TASK INSTRUCTIONS:
Rewrite the passage of the piece on CRISP-DM beginning at the words "There’s a significant" and stopping after "and predictable cycles.", with "predictable cycles" changed to "fixed cycles".

DOCUMENT SEGMENT:
★ ★ ★ ★

Over the past two years, artificial intelligence has leaped from the confines of research and development labs — where data science experts crafted powerful yet often unheralded solutions — to the forefront of every product conversation.
To truly excel in building intelligent products, we must critically evaluate our methodologies to get there.
CRISP-DM Definition
CRISP-DM stands for cross-industry-standard-process for data mining and was conceived by a team of hungry data mining engineers. It has been the most widely used data analytics method for almost 30 years running.
How AI-Minded Data Scientists Clash With Scrum Purists
Traditional product development has long been engineering-centric, frequently overlooking the pivotal role of data science.
Having a portfolio of agile certifications on your LinkedIn profile is no longer a ticket to job security or relevance in the evolving landscape of product development. Product development teams’ use of AI surged from 40 percent in 2023 to a staggering 78 percent in 2024, according to Forbes.
There’s a significant difference, however, between using AI and mastering the art of building AI-infused products. Data scientists often find themselves at odds with agile purists, more specifically Scrum purists, as the exploratory nature of data science can be at odds with Scrum’s structured sprints and predictable cycles.
If you believe that the future hinges on artificial intelligence and solutions powered by data science, then it’s clear that Scrum needs an infusion to stay relevant, or perhaps to be replaced altogether.
So are there ways that Scrum and data science can play nice? Perhaps (wink, wink) there’s a methodology that actually embraces the benefits of iterative cycles, while giving data scientists the flexibility they need to innovate?
What Is CRISP-DM?
Enter CRISP-DM, an established method presented with a new opportunity — the Michael Keaton of methodologies. This time-tested framework offers a structured yet flexible approach tailored for data science projects, embracing the iterative experimentation and hypothesis testing that are the lifeblood of AI development.
At the heart of this transformation lies the unique nature of data science, its practitioners and the process. Unlike conventional software projects that follow a linear path, data science continuously thrives on iterative experimentation and hypothesis testing. Data scientists often dive into vast, evolving data sets, seeking unapparent patterns and insights, and the process is unpredictable.

★ ★ ★ ★

SUPPLIED MATERIAL:
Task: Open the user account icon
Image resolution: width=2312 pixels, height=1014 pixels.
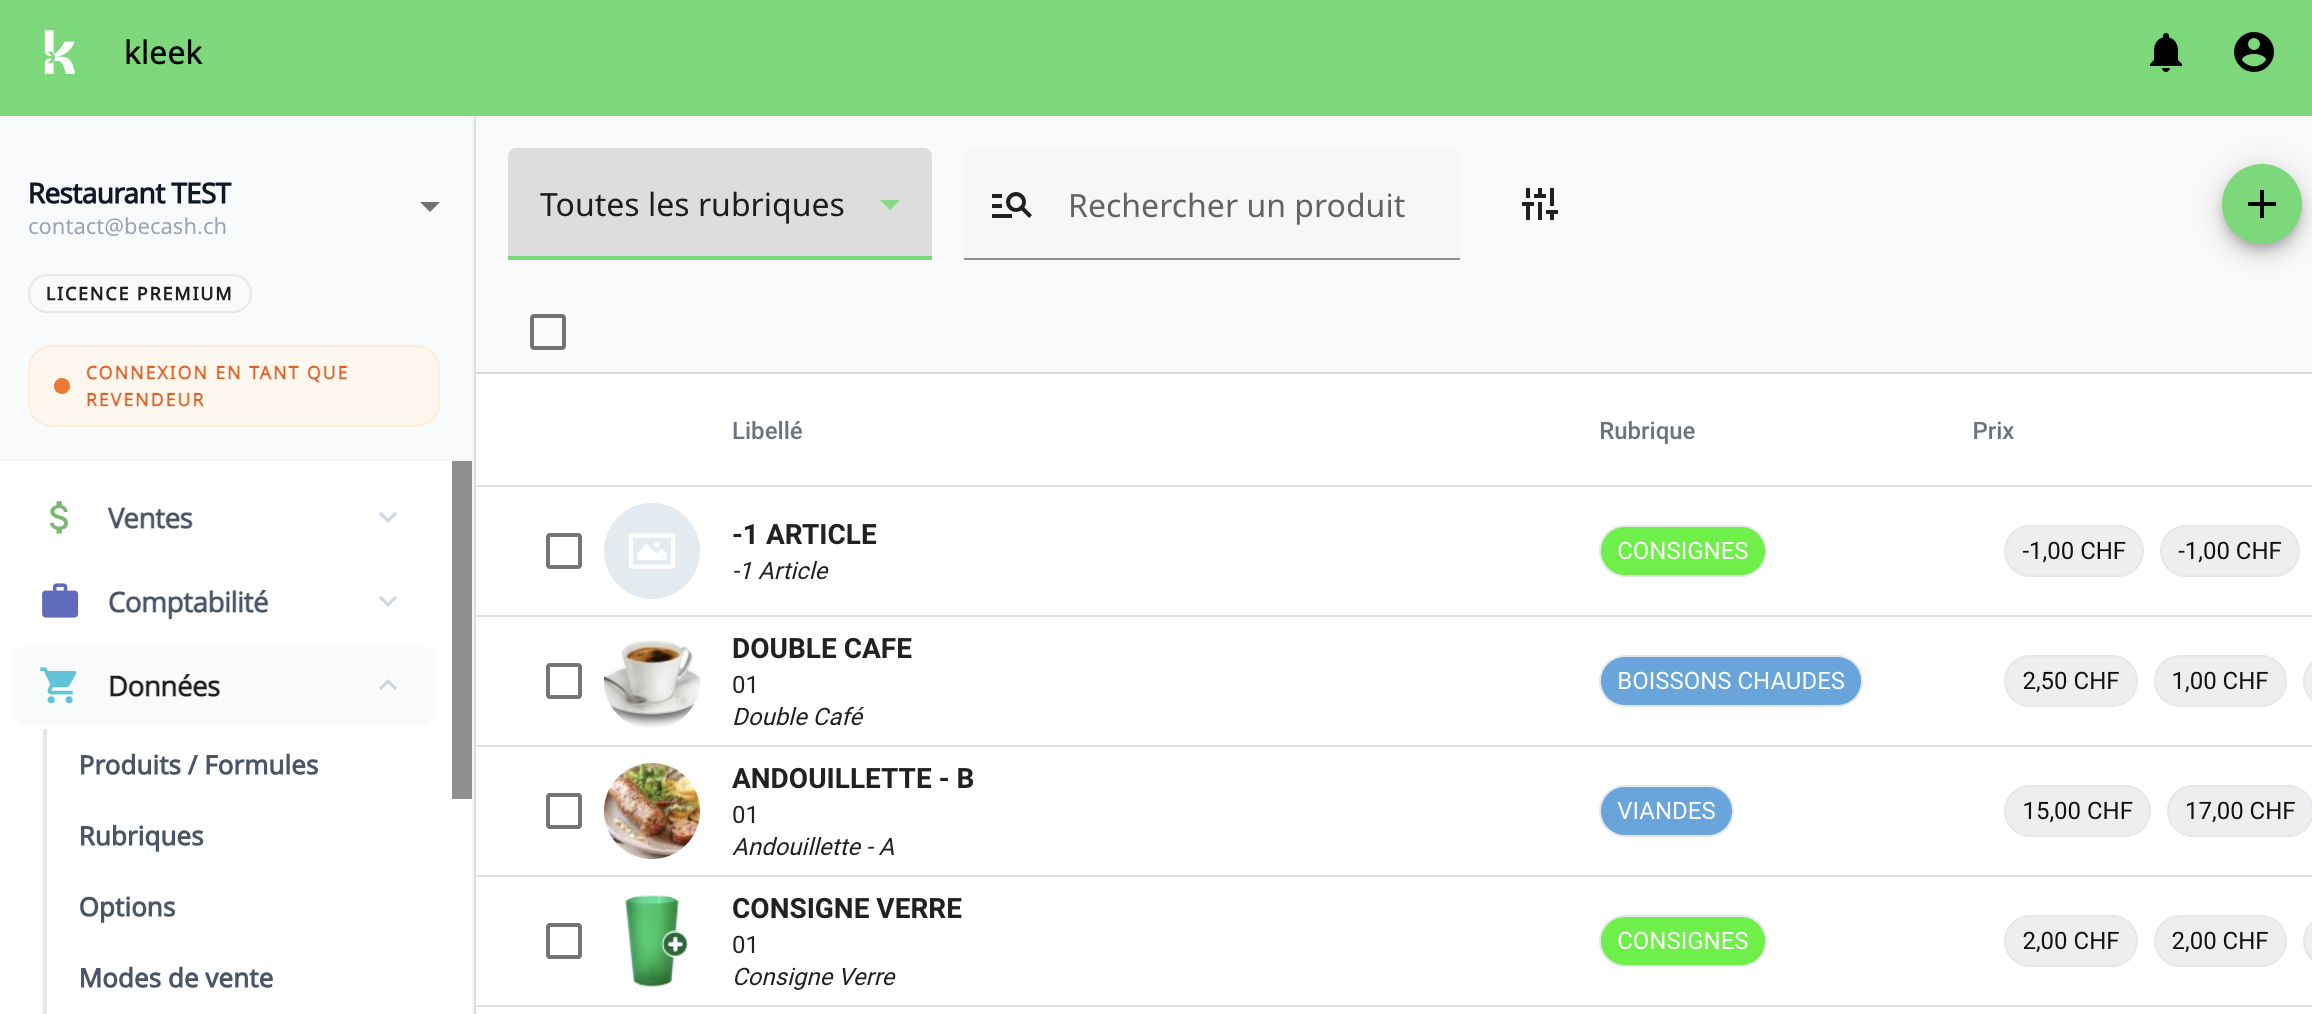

★ ★ ★ ★

SOLUTION FOR THIS PROBLEM:
There’s a significant difference, however, between using AI and mastering the art of building AI-infused products. Data scientists often find themselves at odds with agile purists, more specifically Scrum purists, as the exploratory nature of data science can be at odds with Scrum’s structured sprints and fixed cycles.